PROVIDED RECORDS START
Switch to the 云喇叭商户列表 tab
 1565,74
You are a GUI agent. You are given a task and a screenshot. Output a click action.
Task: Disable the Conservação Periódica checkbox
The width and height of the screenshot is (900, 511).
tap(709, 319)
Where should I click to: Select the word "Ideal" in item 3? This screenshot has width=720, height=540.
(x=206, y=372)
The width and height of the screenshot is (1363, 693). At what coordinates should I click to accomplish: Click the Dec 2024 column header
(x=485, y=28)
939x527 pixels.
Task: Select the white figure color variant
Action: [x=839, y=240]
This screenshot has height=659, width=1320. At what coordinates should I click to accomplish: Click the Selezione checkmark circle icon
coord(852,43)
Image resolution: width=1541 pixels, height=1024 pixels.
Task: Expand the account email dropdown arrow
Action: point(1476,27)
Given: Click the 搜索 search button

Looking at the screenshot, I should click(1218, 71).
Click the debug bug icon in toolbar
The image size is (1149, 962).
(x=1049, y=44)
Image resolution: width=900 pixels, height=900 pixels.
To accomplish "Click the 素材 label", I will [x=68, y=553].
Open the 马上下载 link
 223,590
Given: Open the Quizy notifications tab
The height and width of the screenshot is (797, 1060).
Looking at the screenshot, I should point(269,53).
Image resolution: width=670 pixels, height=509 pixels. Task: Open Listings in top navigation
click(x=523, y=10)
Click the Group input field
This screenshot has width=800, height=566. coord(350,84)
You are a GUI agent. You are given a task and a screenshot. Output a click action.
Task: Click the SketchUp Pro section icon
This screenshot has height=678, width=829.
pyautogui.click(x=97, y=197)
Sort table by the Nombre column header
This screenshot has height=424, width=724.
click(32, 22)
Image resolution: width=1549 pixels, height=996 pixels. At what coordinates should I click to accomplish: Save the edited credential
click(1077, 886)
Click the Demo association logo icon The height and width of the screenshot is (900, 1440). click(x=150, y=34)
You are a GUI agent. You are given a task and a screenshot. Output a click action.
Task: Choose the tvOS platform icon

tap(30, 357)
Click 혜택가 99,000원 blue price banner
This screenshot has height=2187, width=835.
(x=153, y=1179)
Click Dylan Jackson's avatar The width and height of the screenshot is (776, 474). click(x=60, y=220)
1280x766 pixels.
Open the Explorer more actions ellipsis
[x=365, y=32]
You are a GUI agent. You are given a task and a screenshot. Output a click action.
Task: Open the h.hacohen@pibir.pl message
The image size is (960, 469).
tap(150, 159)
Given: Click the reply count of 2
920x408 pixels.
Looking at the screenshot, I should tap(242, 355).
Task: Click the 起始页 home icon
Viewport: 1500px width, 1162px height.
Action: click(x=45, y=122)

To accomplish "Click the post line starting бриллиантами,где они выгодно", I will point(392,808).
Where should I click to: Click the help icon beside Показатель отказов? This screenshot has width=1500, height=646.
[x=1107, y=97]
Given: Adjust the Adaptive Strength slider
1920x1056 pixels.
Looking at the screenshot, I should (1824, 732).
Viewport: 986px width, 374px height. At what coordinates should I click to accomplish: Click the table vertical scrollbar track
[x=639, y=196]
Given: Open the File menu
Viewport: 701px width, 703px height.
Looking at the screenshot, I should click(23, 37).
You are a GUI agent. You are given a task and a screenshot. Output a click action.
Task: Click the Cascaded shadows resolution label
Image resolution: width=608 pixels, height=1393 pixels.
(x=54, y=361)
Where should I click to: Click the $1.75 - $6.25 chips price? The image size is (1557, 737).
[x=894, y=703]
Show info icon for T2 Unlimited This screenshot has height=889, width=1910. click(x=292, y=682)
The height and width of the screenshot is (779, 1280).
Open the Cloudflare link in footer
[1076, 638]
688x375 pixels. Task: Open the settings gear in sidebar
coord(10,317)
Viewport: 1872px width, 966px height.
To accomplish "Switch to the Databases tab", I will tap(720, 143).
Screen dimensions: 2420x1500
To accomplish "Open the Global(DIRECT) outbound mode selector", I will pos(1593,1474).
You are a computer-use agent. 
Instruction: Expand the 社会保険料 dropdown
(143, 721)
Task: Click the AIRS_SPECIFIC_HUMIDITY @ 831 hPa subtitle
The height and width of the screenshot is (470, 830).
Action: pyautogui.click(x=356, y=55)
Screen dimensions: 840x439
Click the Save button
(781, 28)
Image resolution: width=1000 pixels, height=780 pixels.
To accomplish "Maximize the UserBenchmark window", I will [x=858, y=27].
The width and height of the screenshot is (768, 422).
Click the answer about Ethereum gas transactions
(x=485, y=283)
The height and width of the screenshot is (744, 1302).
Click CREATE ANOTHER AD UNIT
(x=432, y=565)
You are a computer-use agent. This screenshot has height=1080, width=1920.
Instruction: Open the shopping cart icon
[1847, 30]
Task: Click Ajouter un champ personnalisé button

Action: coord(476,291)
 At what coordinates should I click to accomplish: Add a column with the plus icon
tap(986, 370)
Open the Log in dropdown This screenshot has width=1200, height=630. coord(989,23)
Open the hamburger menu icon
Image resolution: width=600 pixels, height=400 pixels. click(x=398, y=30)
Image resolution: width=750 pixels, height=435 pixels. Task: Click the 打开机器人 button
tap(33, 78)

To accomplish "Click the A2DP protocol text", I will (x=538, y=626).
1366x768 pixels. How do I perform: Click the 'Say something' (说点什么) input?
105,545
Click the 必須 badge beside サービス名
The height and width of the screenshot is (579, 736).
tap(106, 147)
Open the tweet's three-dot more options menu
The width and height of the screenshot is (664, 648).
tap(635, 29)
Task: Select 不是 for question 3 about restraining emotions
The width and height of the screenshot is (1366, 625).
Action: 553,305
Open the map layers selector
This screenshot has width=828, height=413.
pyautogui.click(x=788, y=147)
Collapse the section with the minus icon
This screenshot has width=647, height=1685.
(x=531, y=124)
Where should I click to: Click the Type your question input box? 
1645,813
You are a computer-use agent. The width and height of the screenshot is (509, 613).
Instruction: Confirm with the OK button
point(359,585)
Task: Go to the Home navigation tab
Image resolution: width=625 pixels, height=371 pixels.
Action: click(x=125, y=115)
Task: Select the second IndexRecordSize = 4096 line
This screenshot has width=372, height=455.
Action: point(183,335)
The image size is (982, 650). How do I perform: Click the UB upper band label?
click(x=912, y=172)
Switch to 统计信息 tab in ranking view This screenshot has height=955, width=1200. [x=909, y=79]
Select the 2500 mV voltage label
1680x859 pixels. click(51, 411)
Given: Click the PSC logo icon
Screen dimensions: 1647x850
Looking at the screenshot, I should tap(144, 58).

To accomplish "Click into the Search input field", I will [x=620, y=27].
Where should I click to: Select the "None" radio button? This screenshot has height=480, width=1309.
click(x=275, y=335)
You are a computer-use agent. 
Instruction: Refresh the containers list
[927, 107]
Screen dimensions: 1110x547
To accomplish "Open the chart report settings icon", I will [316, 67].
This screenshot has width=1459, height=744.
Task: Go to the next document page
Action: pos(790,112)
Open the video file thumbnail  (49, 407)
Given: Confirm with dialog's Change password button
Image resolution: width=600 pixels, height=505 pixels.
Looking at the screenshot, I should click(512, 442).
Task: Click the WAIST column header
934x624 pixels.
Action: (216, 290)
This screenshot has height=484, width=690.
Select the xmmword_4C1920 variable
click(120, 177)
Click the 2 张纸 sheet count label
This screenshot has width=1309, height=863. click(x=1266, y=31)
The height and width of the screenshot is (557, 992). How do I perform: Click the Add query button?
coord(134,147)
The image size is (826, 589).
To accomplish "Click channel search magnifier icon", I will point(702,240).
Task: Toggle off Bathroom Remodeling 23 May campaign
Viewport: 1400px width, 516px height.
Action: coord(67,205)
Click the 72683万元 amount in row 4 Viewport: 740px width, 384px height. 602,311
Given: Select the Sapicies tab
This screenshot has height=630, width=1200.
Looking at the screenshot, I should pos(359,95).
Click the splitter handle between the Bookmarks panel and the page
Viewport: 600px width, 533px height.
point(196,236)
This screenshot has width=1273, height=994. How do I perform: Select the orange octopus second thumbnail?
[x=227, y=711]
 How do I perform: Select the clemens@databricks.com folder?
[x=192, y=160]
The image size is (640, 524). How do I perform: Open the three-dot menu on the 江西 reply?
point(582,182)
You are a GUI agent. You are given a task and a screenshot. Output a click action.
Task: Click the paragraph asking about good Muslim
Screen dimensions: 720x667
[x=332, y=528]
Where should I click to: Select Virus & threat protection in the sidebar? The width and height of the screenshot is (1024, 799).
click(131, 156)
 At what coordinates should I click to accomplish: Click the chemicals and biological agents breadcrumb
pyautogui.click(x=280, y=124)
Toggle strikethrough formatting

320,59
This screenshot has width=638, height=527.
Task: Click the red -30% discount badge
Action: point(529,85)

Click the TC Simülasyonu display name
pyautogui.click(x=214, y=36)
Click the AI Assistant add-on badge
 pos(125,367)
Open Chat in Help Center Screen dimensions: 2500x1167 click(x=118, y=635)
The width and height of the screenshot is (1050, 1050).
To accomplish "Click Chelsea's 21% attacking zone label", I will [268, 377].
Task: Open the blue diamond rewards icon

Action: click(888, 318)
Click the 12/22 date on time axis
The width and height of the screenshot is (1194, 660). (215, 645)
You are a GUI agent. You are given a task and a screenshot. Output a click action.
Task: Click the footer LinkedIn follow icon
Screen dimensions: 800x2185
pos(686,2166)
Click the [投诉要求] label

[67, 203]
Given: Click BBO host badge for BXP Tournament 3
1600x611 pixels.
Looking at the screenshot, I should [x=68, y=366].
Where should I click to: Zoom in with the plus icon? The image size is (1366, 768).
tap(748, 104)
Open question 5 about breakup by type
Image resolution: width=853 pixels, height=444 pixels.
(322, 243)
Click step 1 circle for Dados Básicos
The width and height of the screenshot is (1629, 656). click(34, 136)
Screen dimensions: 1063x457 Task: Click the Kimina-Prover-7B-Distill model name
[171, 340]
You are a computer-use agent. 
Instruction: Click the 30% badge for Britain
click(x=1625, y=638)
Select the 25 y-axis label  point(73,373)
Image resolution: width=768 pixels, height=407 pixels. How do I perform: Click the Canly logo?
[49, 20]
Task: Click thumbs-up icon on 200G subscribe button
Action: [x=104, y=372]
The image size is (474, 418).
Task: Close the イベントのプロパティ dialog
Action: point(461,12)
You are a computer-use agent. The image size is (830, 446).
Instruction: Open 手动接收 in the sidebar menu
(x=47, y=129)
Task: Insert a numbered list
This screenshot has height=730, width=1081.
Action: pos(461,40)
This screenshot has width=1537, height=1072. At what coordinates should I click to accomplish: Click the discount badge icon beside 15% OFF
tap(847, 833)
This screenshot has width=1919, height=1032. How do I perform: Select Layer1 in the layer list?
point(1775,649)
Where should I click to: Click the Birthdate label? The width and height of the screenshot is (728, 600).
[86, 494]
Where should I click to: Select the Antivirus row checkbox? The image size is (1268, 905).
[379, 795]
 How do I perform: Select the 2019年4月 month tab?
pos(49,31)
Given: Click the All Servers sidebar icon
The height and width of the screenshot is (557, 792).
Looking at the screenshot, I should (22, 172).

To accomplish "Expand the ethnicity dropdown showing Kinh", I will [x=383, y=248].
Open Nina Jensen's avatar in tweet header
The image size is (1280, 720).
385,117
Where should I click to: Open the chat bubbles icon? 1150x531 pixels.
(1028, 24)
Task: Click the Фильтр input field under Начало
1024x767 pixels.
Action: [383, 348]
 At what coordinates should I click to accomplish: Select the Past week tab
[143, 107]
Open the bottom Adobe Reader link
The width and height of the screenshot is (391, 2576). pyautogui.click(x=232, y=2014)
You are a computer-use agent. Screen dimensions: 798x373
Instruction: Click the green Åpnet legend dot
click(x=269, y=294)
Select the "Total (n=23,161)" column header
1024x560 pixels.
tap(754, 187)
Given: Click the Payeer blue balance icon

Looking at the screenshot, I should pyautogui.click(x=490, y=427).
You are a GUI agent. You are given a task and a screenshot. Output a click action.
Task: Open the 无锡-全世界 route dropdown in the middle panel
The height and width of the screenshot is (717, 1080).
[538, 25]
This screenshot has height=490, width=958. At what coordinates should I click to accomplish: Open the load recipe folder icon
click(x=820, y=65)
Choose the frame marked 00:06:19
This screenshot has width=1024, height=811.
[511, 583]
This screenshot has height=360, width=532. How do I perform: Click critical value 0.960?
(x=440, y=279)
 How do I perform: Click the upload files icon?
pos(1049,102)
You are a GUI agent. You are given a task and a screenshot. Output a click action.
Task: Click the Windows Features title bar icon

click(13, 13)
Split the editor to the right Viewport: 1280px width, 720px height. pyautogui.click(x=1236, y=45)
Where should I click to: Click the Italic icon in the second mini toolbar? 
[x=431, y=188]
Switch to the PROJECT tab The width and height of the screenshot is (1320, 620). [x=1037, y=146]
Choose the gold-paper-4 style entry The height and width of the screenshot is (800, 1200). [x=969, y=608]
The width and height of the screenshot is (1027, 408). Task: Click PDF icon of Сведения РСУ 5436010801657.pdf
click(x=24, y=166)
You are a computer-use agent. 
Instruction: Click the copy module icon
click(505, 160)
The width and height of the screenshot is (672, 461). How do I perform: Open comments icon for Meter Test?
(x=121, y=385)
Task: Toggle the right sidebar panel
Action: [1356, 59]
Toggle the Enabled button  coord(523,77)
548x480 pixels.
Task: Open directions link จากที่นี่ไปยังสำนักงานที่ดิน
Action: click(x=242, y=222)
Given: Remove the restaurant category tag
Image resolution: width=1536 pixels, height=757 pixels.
PROVIDED RECORDS END
ASSIGNMENT -> In the listing above, locate the line containing "Click step 1 circle for Dados Básicos" and the line containing "You are a computer-use agent. Screen". Transcribe those two lines and everything between them, exactly as written.

ANSWER TO THIS EXERCISE ->
Click step 1 circle for Dados Básicos
The width and height of the screenshot is (1629, 656). click(34, 136)
Screen dimensions: 1063x457 Task: Click the Kimina-Prover-7B-Distill model name
[171, 340]
You are a computer-use agent. 
Instruction: Click the 30% badge for Britain
click(x=1625, y=638)
Select the 25 y-axis label  point(73,373)
Image resolution: width=768 pixels, height=407 pixels. How do I perform: Click the Canly logo?
[49, 20]
Task: Click thumbs-up icon on 200G subscribe button
Action: [x=104, y=372]
The image size is (474, 418).
Task: Close the イベントのプロパティ dialog
Action: point(461,12)
You are a computer-use agent. The image size is (830, 446).
Instruction: Open 手动接收 in the sidebar menu
(x=47, y=129)
Task: Insert a numbered list
This screenshot has height=730, width=1081.
Action: pos(461,40)
This screenshot has width=1537, height=1072. At what coordinates should I click to accomplish: Click the discount badge icon beside 15% OFF
tap(847, 833)
This screenshot has width=1919, height=1032. How do I perform: Select Layer1 in the layer list?
point(1775,649)
Where should I click to: Click the Birthdate label? The width and height of the screenshot is (728, 600).
[86, 494]
Where should I click to: Select the Antivirus row checkbox? The image size is (1268, 905).
[379, 795]
 How do I perform: Select the 2019年4月 month tab?
pos(49,31)
Given: Click the All Servers sidebar icon
The height and width of the screenshot is (557, 792).
Looking at the screenshot, I should (22, 172).

To accomplish "Expand the ethnicity dropdown showing Kinh", I will [x=383, y=248].
Open Nina Jensen's avatar in tweet header
The image size is (1280, 720).
385,117
Where should I click to: Open the chat bubbles icon? 1150x531 pixels.
(1028, 24)
Task: Click the Фильтр input field under Начало
1024x767 pixels.
Action: [383, 348]
 At what coordinates should I click to accomplish: Select the Past week tab
[143, 107]
Open the bottom Adobe Reader link
The width and height of the screenshot is (391, 2576). pyautogui.click(x=232, y=2014)
You are a computer-use agent. Screen dimensions: 798x373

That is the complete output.